Where Reasons End
By Yiyun Li
Hamish Hamilton
Dedicated to the author’s own son who died by suicide at 16, Yiyun Li’s Where Reasons End is a poignant conversation between a mother and her dead son, as she attempts to grapple with his lost future.
Through writing, the narrator allows herself to process seemingly insignificant memories, past remarks, and moments shared. She sifts through clichés, trying them on one-by-one, and circles round her thoughts without resolution, because words are inept to describe the profundity of her loss. The often-irreverent back-and-forth between mother and son paints a picture of who he was in life – creative, passionate, and a stubborn perfectionist. It also allows the narrator to externalise her accusations of self-pity, as the voice of her own personal shame sounds.

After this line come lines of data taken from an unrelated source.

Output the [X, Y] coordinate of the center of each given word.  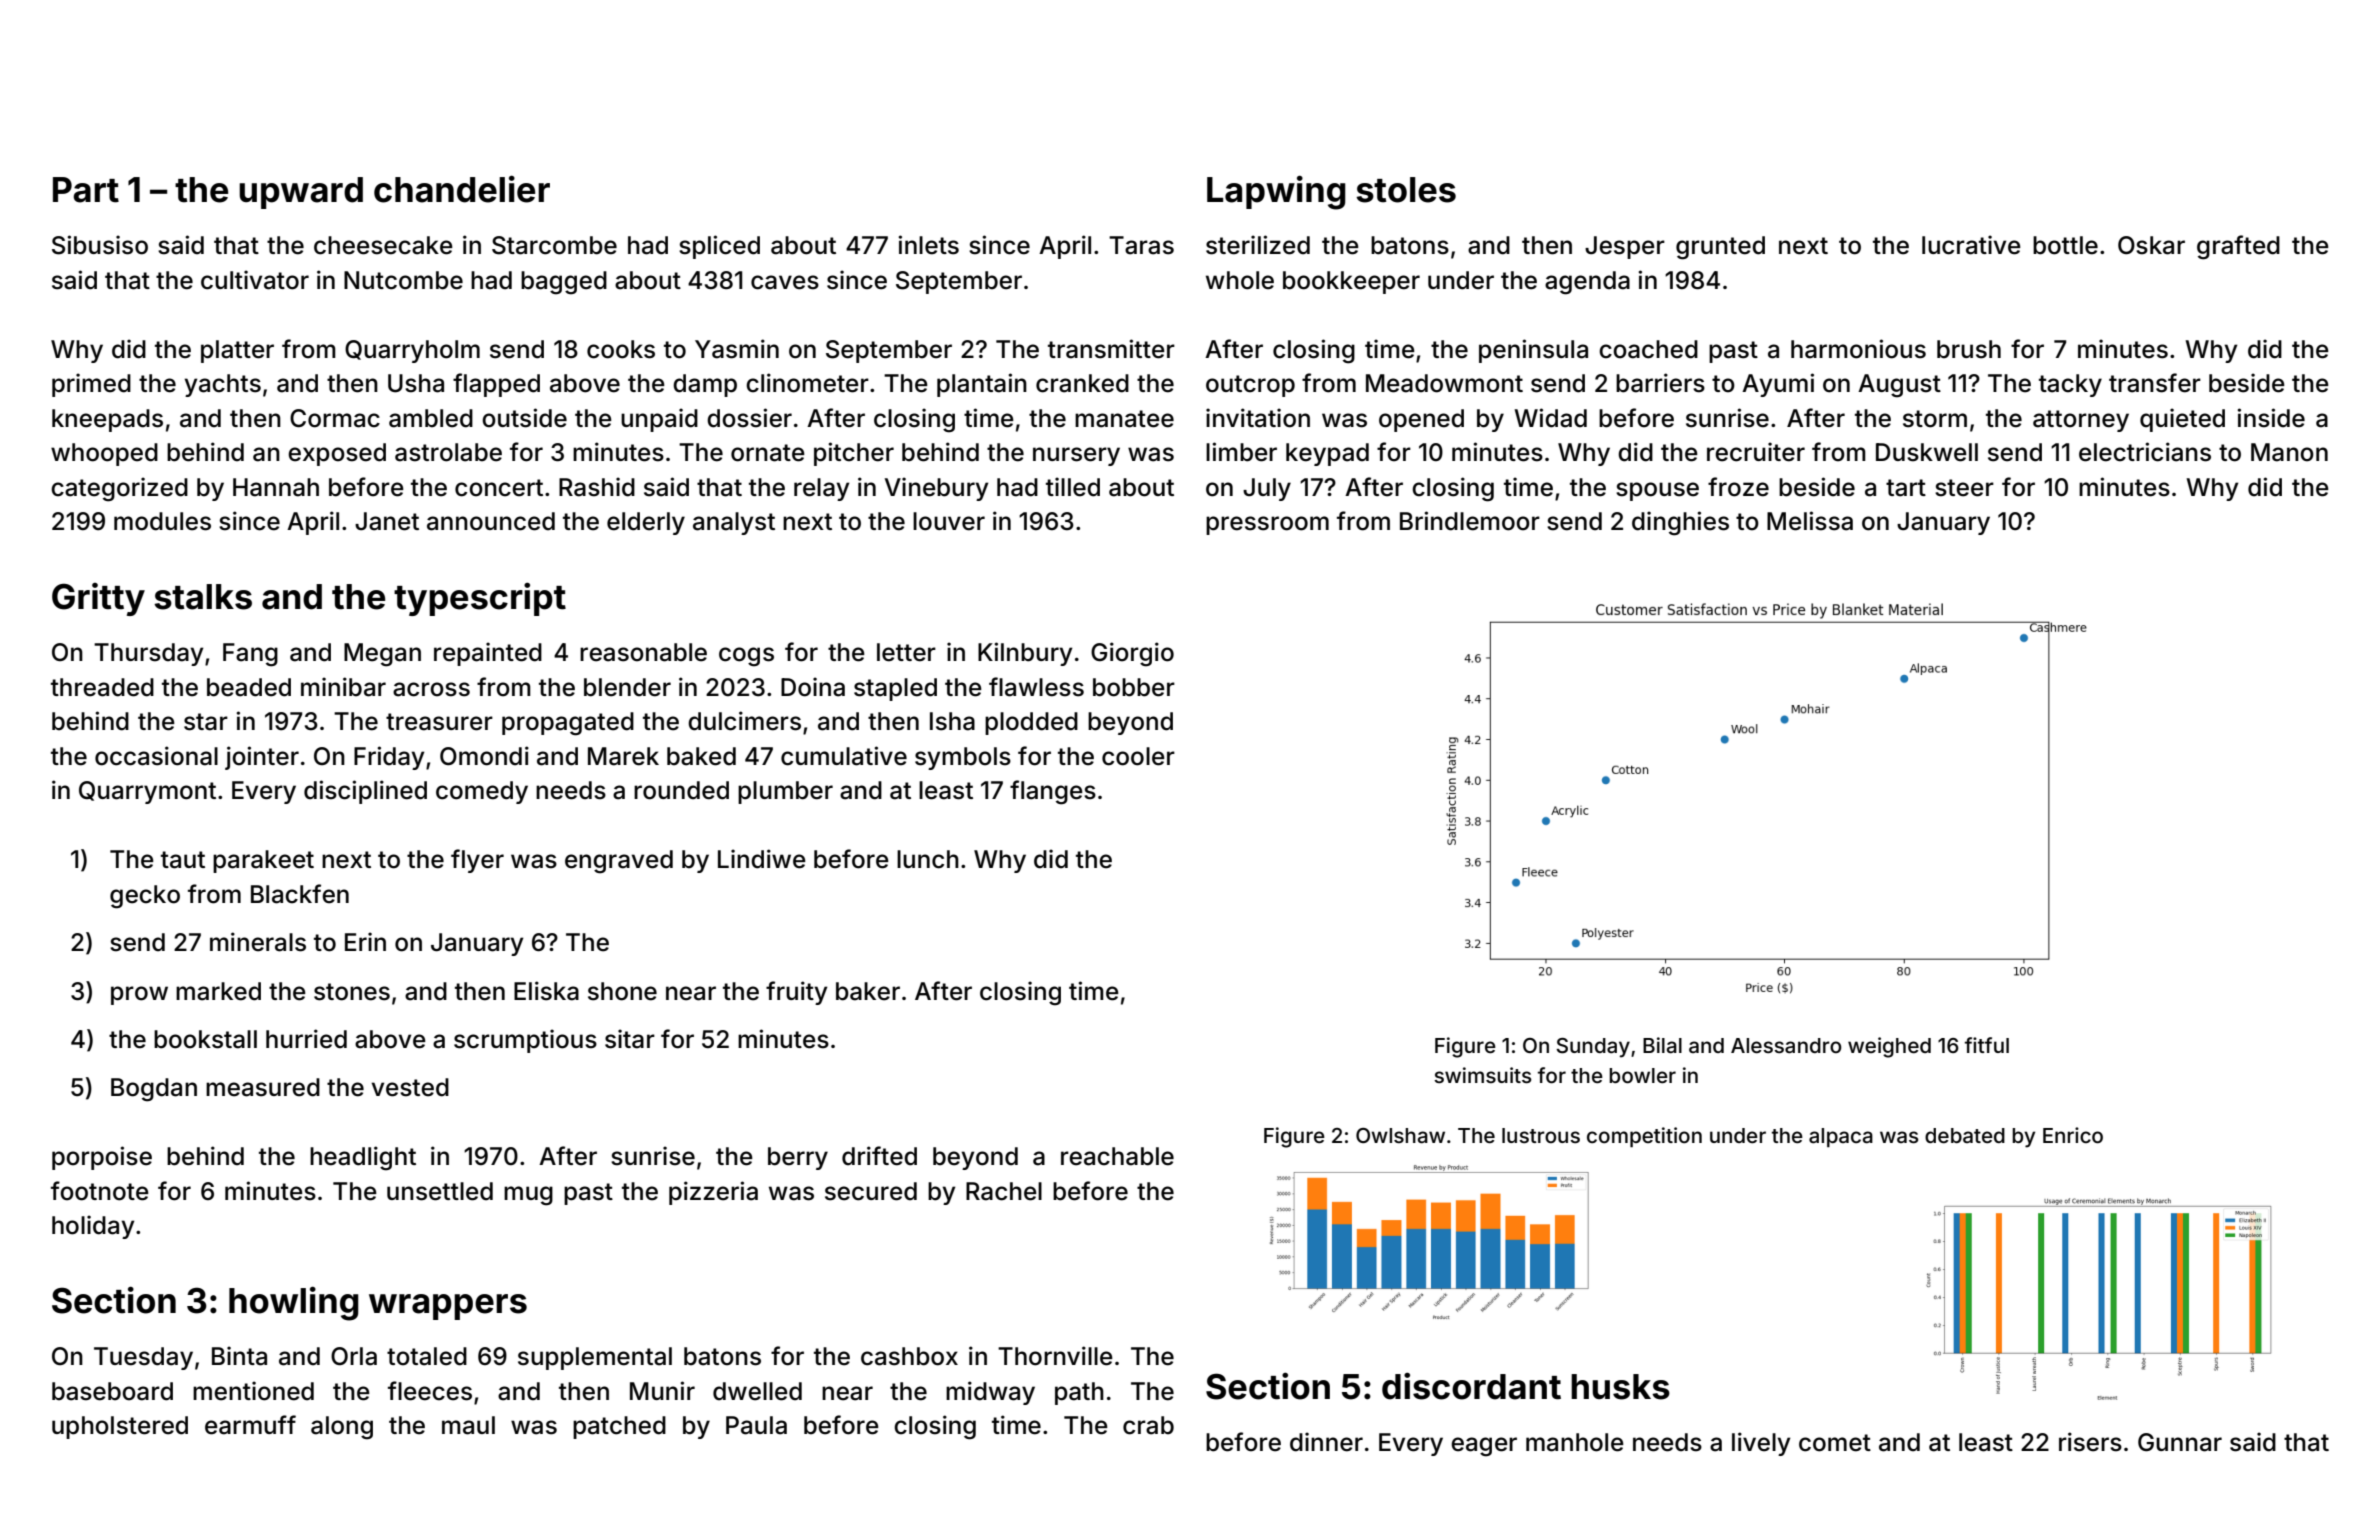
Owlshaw [1400, 1135]
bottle [2065, 245]
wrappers [448, 1307]
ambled [431, 418]
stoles [1406, 190]
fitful [1987, 1045]
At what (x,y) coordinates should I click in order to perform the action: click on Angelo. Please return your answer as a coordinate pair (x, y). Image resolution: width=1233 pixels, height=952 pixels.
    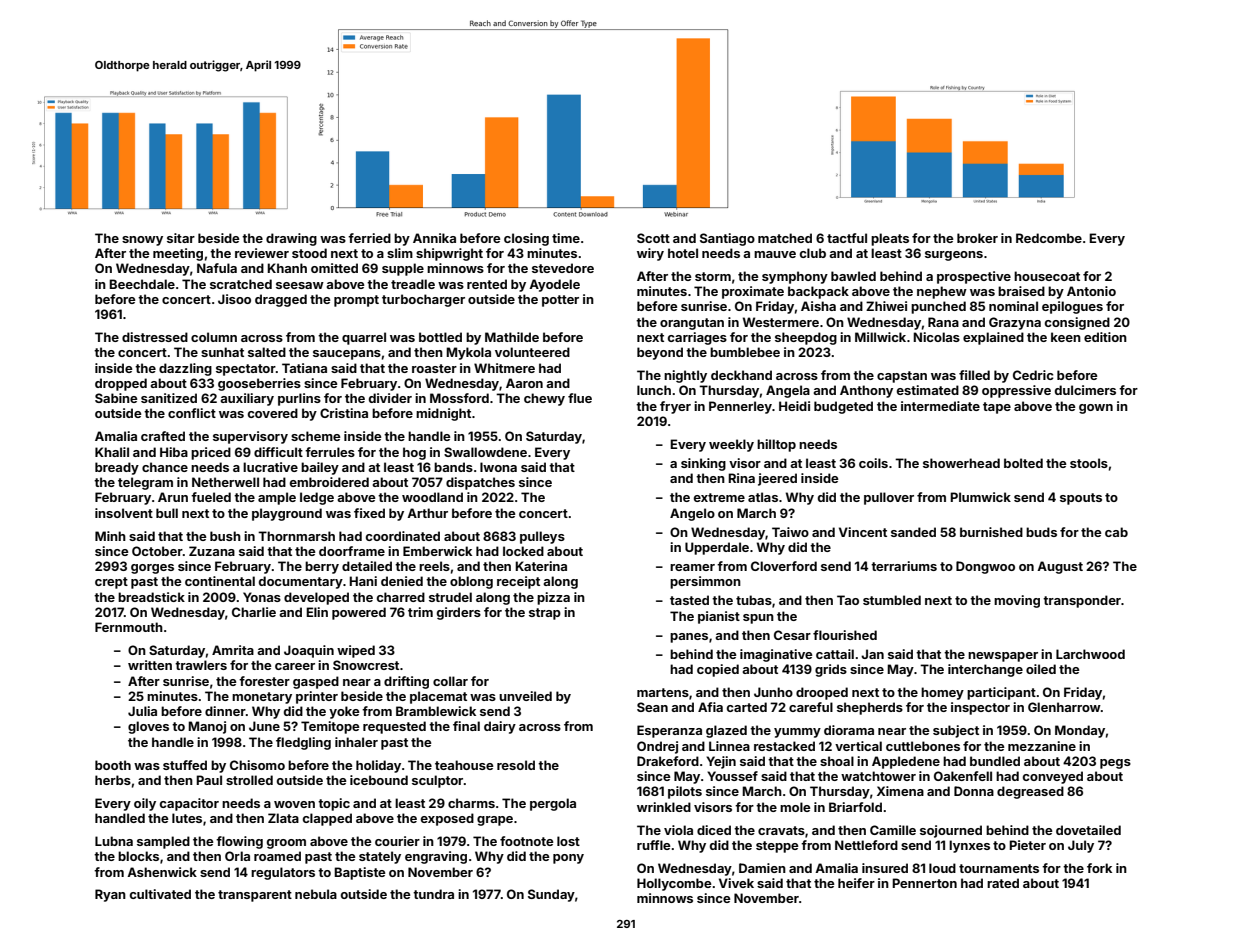
    Looking at the image, I should click on (692, 514).
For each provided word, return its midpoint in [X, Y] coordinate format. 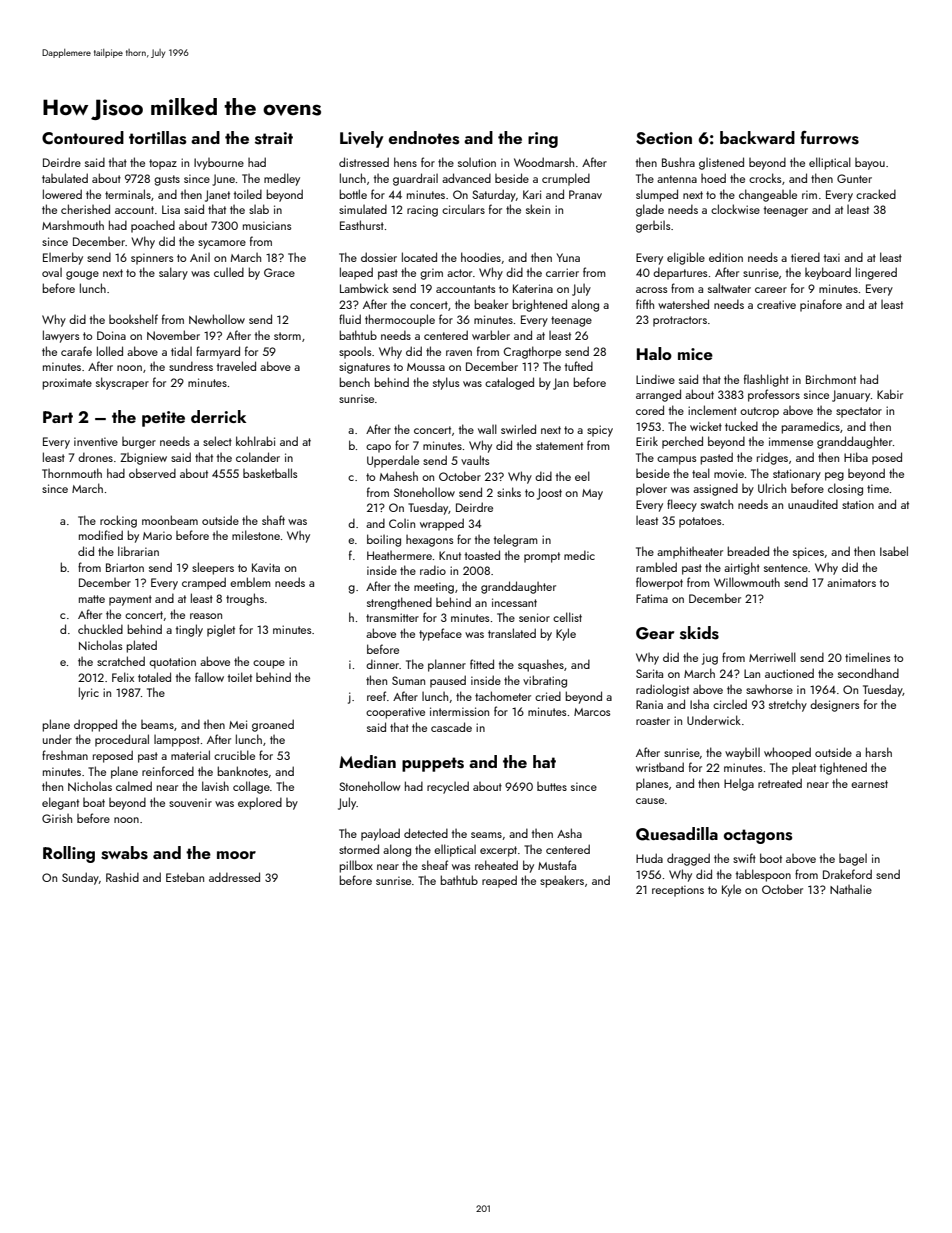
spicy [600, 431]
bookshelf [133, 319]
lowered [62, 194]
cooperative [395, 713]
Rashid [122, 877]
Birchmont [831, 379]
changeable [768, 195]
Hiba [856, 457]
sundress [191, 366]
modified [101, 535]
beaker [491, 304]
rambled [656, 567]
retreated [780, 783]
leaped [356, 273]
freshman [65, 755]
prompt [542, 557]
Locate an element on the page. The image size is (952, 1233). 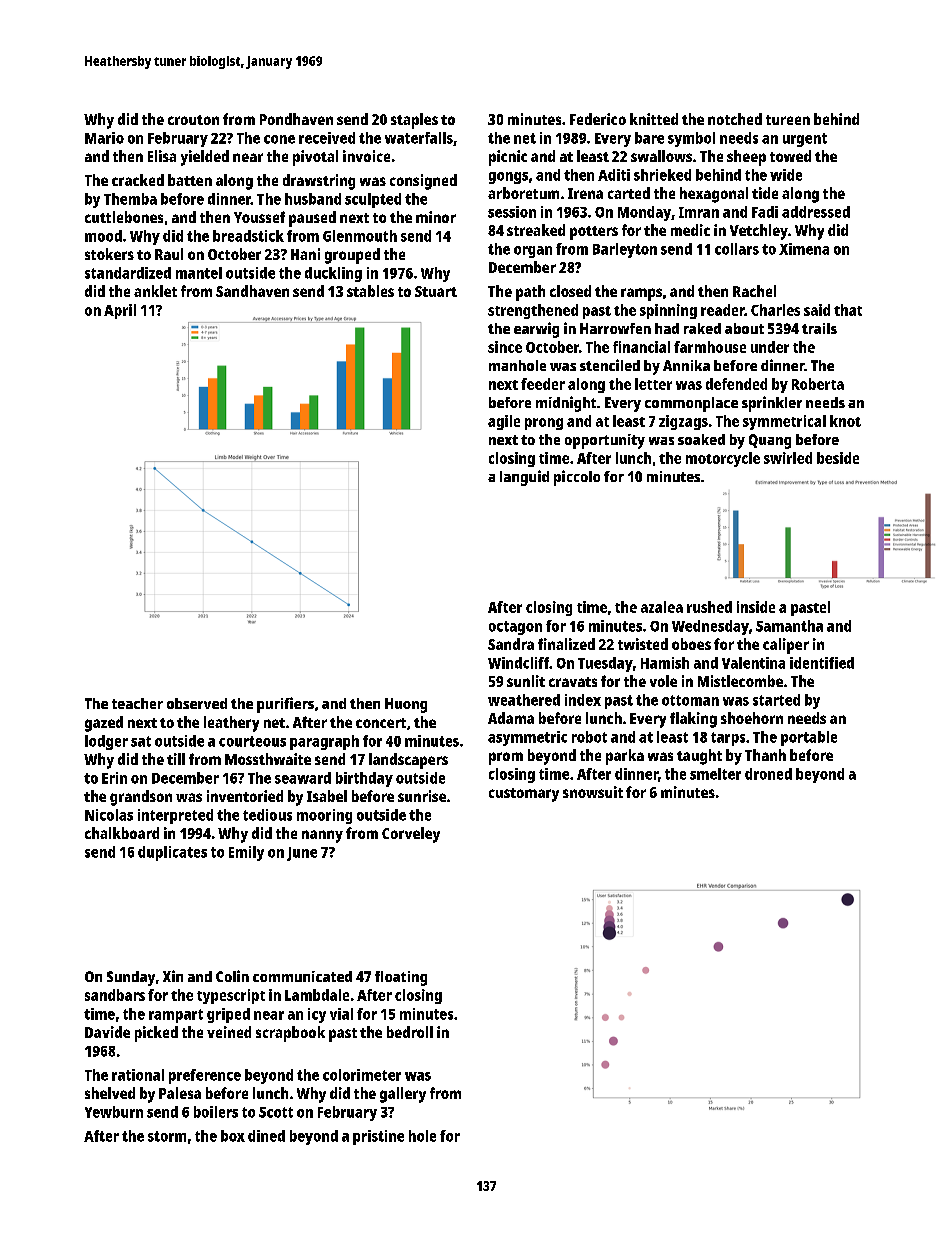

More an exercise than a novel, the narrator uses the conversation not to channel her grief, but rather to escape the reality of her son’s non-presence. The words ‘never again’ hauntingly resound throughout the piece, as every memory ends with a reminder of his premature death.
At times, the son’s morbid insights are uncomfortable to sit with, a technique employed to remind the reader how much we fear death and cling to life. Where Reasons End is a delicate and earnest contemplation of a mother’s loss, and the inevitable onslaught of days she must live while he does not.